TASK A
From the Hawaii text below, list every benefit it gives for funding companies that commercialize University of Hawaii research.
TASK B
Quote the Hawaii text below from "Benefits include improving" up to and including "of research royalties.".
TASK C
According to the Hawaii text below, how much money are the Hawaii Strategic Development Corp. and the University of Hawaii Foundation each putting up?
----- DOCUMENT SECTION -----
Better to leave now than during a disaster
His job was to see that residents of the islands were prepared for the geological upheaval of an earthquake, the devastating sweep of a hurricane or tsunami, or any other natural disaster that might strike Hawaii.
So it’s interesting to observe what it took to unseat Ed Teixeira, vice director of Hawaii State Civil Defense since 2000, from his emergency-preparedness perch. There were seven federally declared major disasters during his tenure, but most of them could be described as dodged bullets, so it wasn’t mission exhaustion.
Instead it was the garden-variety office shakeup that led to Teixeira’s abrupt resignation on Tuesday: complaints about his management style and discord over a proposed organizational change, he said.
Let’s hope Hawaii’s luck holds until things settle down. Now would not be an optimal time to test how well an unsettled government agency deals with disaster — the natural, not bureaucratic, kind.
Learning from the past so we can repeat it
It’s good to see state officials working to capitalize on some of the brainpower at the University of Hawaii.
The state-run Hawaii Strategic Development Corp. and the University of Hawaii Foundation are each putting up $3 million to help fund four or five companies a year, for up to five years, seeking to commercialize research performed at UH.
Benefits include improving UH’s stature as an innovation center, creating a vibrant venture capital market for smaller startups in Hawaii, encouraging some of the state’s brightest minds to stay in Hawaii, and — perhaps most important in these lean times — generating an independent source of income for UH in the form of research royalties.
The effort builds on the success of an earlier, smaller fund that helped launch a successful company called Protekai Inc., which uses patented protein from jellyfish as a diagnostic tool.
If at first you succeed, keep doing it.
----- DATA EXCERPTS -----
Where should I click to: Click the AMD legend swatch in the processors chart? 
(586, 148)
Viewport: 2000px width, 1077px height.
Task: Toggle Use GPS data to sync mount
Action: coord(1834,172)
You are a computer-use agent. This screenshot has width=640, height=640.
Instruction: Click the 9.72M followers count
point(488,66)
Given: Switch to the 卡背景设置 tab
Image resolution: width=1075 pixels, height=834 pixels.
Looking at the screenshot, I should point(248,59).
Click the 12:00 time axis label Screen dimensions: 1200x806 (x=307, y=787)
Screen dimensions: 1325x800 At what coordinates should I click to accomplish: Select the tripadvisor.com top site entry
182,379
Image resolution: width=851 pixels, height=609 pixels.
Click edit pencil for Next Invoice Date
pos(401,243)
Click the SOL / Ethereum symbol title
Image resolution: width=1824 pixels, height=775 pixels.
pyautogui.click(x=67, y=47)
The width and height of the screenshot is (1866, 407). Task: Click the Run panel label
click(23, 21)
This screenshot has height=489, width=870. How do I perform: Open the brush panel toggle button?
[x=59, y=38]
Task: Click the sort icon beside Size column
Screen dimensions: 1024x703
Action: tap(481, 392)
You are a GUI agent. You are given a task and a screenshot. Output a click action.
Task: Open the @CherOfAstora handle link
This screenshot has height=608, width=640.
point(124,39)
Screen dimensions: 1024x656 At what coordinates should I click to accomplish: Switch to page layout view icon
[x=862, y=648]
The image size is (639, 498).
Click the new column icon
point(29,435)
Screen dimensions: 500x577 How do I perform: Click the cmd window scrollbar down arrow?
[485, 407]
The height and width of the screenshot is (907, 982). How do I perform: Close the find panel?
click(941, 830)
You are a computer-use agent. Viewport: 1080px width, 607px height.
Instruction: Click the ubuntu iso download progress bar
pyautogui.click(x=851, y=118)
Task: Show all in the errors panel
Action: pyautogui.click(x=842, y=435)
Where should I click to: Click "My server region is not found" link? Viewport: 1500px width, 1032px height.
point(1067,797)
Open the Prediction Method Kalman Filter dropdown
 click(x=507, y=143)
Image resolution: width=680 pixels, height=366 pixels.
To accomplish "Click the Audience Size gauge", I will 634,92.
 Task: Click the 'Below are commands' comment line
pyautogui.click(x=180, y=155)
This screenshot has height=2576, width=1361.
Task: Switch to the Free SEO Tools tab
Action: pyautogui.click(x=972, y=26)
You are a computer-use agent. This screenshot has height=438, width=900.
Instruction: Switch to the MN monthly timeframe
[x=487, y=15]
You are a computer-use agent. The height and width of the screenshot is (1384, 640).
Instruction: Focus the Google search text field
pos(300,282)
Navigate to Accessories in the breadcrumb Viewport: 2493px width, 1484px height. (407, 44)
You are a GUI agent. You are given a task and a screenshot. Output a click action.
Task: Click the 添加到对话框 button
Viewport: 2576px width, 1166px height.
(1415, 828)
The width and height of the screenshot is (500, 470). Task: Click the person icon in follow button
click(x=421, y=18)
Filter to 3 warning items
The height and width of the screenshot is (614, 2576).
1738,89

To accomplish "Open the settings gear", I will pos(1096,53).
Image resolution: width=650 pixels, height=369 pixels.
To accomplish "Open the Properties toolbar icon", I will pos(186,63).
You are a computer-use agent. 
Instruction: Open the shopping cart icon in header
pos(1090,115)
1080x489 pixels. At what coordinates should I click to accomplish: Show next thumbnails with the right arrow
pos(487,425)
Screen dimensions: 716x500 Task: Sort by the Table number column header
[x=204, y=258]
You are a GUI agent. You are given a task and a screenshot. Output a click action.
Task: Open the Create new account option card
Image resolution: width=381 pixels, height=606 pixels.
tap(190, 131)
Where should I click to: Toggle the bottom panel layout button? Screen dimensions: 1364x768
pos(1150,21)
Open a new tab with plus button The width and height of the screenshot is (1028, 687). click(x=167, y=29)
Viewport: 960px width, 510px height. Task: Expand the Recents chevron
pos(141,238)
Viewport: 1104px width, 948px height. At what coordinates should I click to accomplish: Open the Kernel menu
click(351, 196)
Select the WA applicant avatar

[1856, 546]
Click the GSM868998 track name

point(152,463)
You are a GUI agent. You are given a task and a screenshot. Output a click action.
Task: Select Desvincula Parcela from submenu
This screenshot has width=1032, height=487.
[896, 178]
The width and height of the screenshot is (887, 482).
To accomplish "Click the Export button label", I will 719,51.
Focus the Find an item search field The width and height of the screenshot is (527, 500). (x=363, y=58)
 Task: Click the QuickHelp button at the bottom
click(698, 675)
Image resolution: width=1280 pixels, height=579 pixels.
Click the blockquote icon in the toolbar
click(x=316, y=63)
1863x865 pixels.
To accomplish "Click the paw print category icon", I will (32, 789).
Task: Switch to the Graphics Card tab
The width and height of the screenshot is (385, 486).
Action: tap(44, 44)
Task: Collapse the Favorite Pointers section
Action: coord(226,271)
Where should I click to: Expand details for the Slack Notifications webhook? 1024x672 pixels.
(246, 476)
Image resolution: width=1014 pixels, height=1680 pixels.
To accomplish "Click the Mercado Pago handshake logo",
-----
RESPONSE A
- Improving UH's stature as an innovation center
- Creating a vibrant venture capital market for smaller startups in Hawaii
- Encouraging some of the state's brightest minds to stay in Hawaii
- Generating an independent source of income for UH in the form of research royalties

RESPONSE B
Benefits include improving UH’s stature as an innovation center, creating a vibrant venture capital market for smaller startups in Hawaii, encouraging some of the state’s brightest minds to stay in Hawaii, and — perhaps most important in these lean times — generating an independent source of income for UH in the form of research royalties.

RESPONSE C
Each is putting up $3 million.